The Justice Department’s complaint also describes an instance in which the company told a potential client it could find ways to boost short-term rents. “As RealPage explained to one landlord, by using competitors’ data, they can identify situations where ʻwe may have a $50 increase instead of a $10 increase for that day.’”

RealPage was hit with lawsuits starting in autumn 2022, after a ProPublica investigation revealed the influence of RealPage software in setting rental prices.

Multiple state and municipal prosecutors have sued, including District of Columbia Attorney General Brian Schwalb in November 2023 and Arizona Attorney General Kris Mayes in February.

“This action sends an important signal to the market that algorithms may play a critical role in facilitating illegal collusion,” said Gene Kimmelman, a former Justice Department antitrust official. “Courts must factor new technology into their assessment of illegal behavior.”

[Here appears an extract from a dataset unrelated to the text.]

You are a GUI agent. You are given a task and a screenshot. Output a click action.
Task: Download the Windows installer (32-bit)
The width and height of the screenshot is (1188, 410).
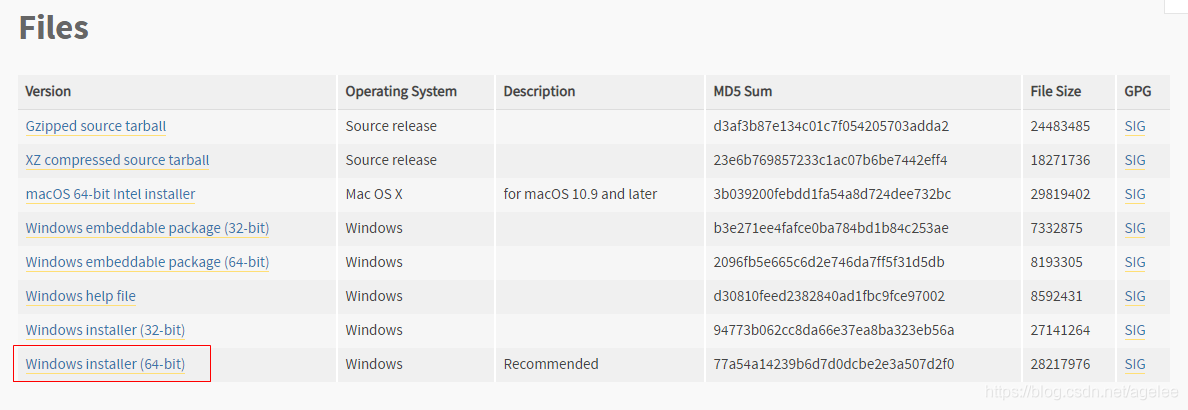[105, 330]
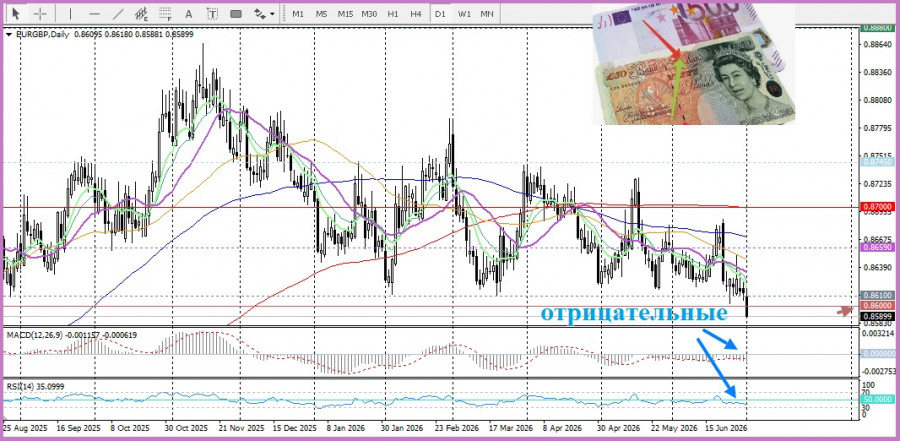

The Justice Department case, which has been anticipated for months, is only filed against RealPage, not landlords. Some legal scholars have pushed back on the idea that a company has enabled collusion simply because it happens to be a vendor used by many competitors who don’t actually work together.

Jay Ezrielev, founder of antitrust consulting firm Elevecon, has argued that the Justice Department’s case against RealPage “represents a vast expansion of antitrust doctrine” and could stifle economic growth.

“Such a low threshold for establishing liability poses significant and imminent antitrust risks for a significant share of U.S. commerce,” Ezrielev wrote earlier this month.